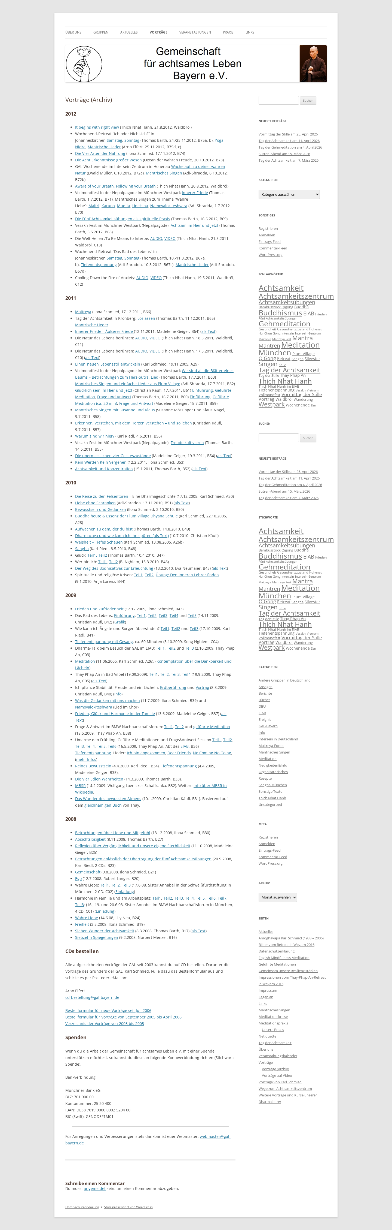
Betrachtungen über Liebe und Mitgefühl (112, 832)
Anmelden (267, 235)
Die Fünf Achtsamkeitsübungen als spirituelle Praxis (122, 218)
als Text (208, 331)
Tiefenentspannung (99, 264)
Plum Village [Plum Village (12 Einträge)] (303, 353)
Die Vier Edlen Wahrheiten (99, 779)
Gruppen (100, 32)
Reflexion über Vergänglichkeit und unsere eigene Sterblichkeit (132, 845)
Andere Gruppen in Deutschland (285, 680)
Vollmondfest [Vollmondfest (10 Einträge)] (269, 394)
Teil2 (102, 555)
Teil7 (222, 898)
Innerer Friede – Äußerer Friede (104, 331)
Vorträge (158, 32)
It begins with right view (97, 127)
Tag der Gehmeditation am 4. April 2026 (290, 147)
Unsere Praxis (273, 1029)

========

## [Task directions]
Identify every line in the records above that contains the string "Gruppen", matching case exactly, and copy each such line in full.

## [Final answer]
Gruppen (100, 32)
Andere Gruppen in Deutschland (285, 680)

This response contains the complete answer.